ASSIGNMENT: I would like the lines below, from the one with "Where should I" through the one with "945x1209 pixels.", copied exactly and without any pictures.
[LISTED RECORDS Boundary: Start]
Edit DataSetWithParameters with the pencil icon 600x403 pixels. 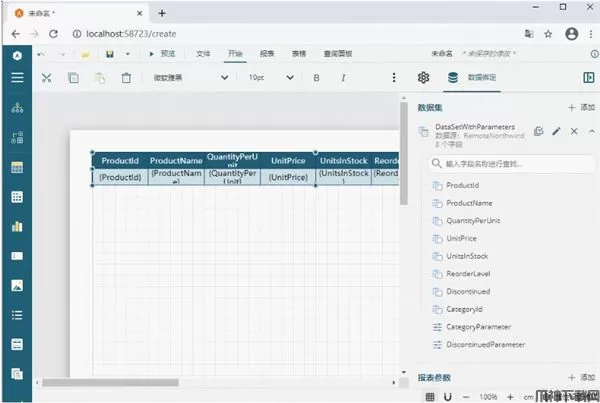(556, 131)
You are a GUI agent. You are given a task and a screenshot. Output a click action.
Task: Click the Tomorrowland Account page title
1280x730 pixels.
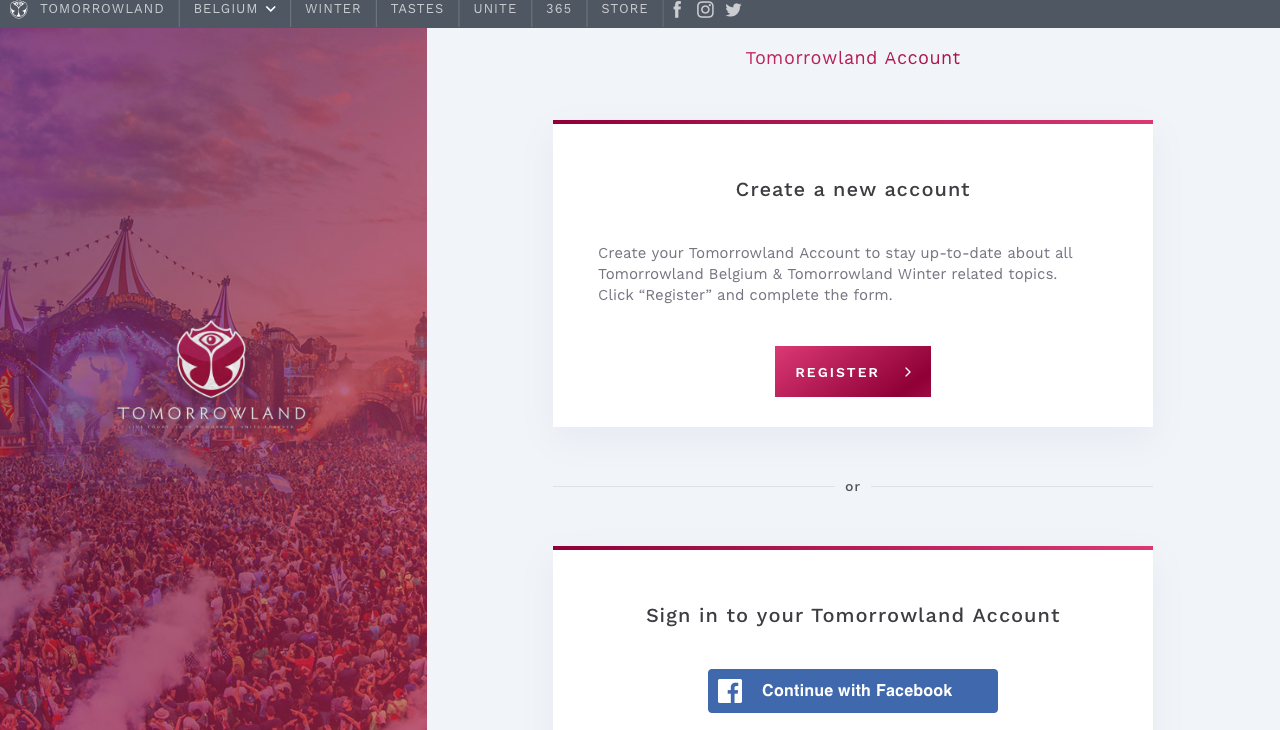[853, 58]
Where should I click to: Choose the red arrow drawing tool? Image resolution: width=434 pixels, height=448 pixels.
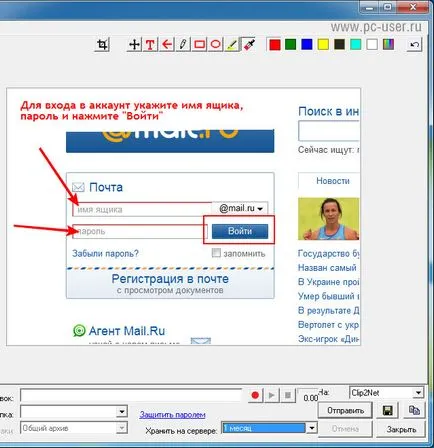pos(167,44)
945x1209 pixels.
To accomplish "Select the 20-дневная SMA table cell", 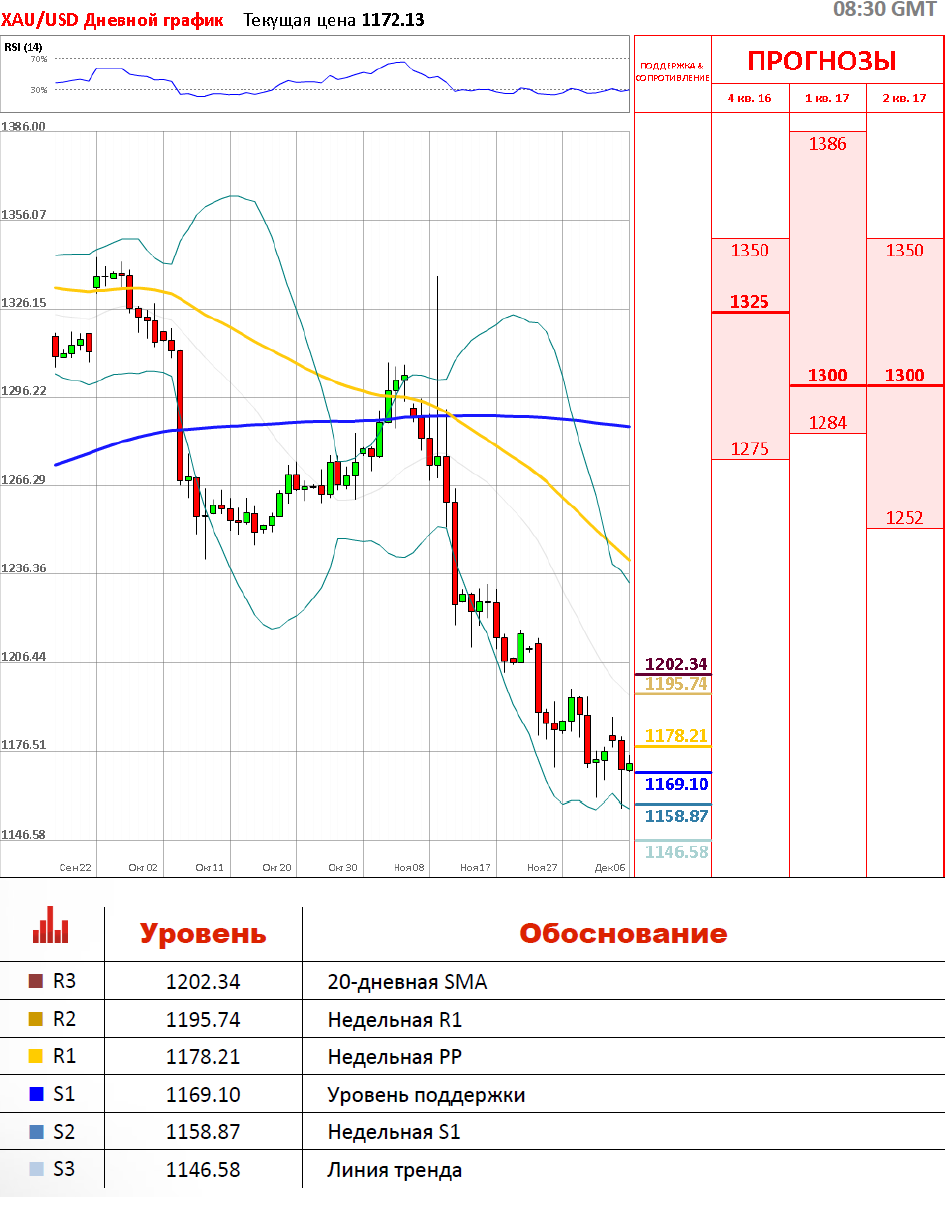I will point(407,982).
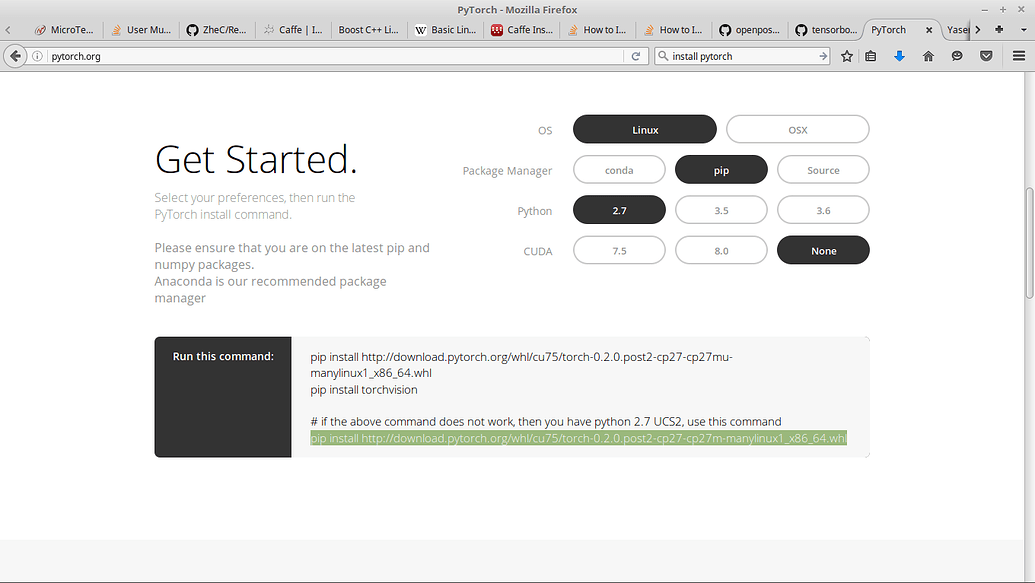Click the Pocket save icon
Viewport: 1035px width, 583px height.
986,57
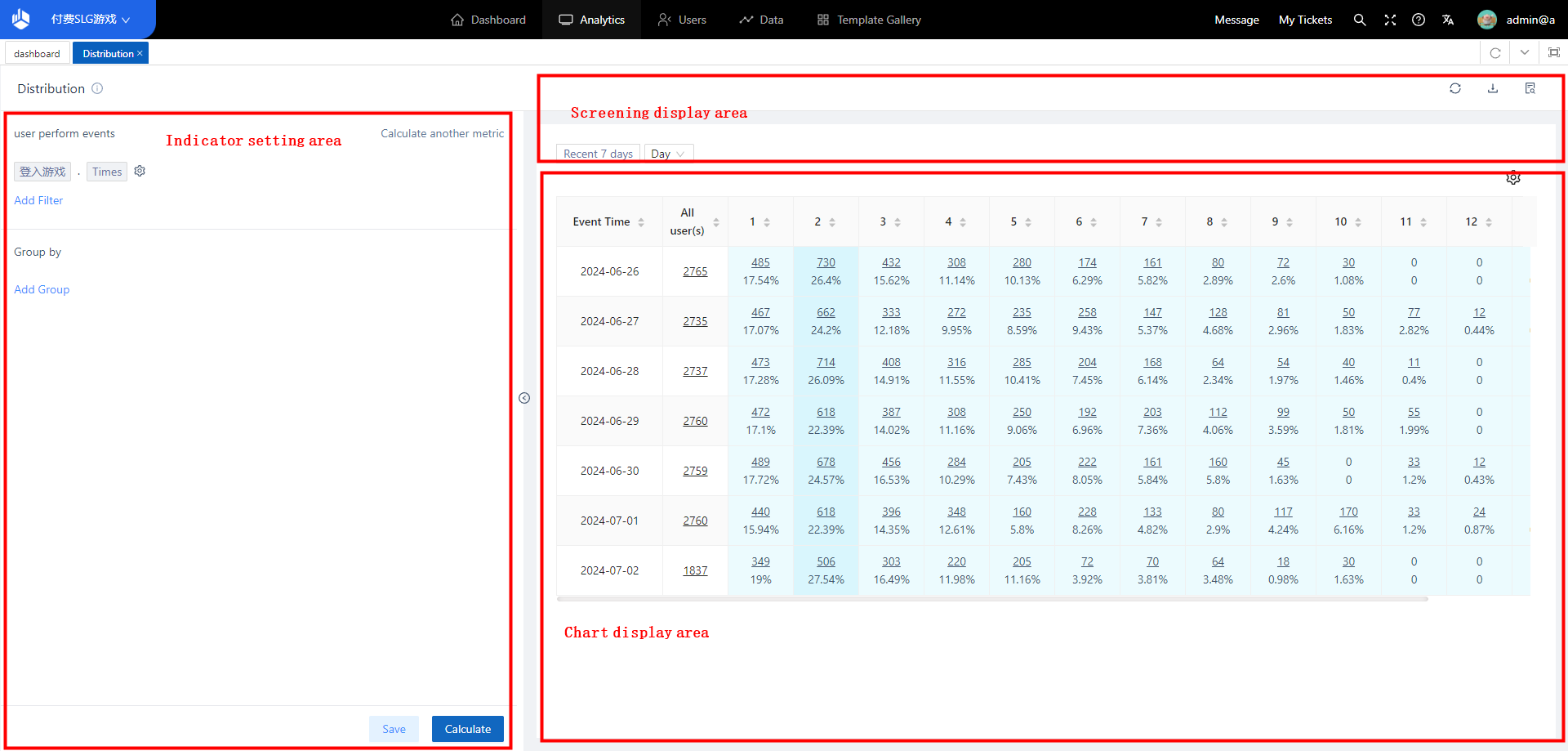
[LISTED RECORDS Boundary: End]
RESULT OF THE TASK:
Where should I click to: Choose the red arrow drawing tool? Image resolution: width=434 pixels, height=448 pixels.
pos(167,44)
945x1209 pixels.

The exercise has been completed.